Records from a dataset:
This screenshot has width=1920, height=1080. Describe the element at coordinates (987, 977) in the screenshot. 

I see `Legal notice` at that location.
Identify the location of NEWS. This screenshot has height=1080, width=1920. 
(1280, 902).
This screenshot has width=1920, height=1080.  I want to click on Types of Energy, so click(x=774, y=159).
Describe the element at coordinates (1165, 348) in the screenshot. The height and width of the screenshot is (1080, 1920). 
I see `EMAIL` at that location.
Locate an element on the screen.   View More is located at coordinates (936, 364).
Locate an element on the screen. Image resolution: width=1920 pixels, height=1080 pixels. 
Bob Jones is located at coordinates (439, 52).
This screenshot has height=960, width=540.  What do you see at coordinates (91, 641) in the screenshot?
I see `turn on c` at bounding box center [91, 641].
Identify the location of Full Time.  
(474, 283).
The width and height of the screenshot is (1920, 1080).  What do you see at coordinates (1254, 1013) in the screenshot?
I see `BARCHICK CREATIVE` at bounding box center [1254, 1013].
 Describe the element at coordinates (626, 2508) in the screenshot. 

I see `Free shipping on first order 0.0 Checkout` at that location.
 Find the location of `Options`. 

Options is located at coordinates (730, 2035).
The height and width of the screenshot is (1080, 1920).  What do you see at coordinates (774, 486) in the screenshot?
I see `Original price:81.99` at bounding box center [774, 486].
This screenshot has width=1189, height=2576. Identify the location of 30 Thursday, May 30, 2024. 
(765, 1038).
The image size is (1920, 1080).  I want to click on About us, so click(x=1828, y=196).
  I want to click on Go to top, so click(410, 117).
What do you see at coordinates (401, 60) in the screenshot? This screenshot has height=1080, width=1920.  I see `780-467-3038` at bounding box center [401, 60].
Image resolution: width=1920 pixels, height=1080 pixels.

▸ TO BE DONE
Revise the stretch from the start of the entries through the line containing "(1280, 902).", replacing "screenshot" with "screen capture" and leaving everything else unchanged.

▸ WORKED ANSWER
This screen capture has width=1920, height=1080. Describe the element at coordinates (987, 977) in the screen capture. 

I see `Legal notice` at that location.
Identify the location of NEWS. This screen capture has height=1080, width=1920. 
(1280, 902).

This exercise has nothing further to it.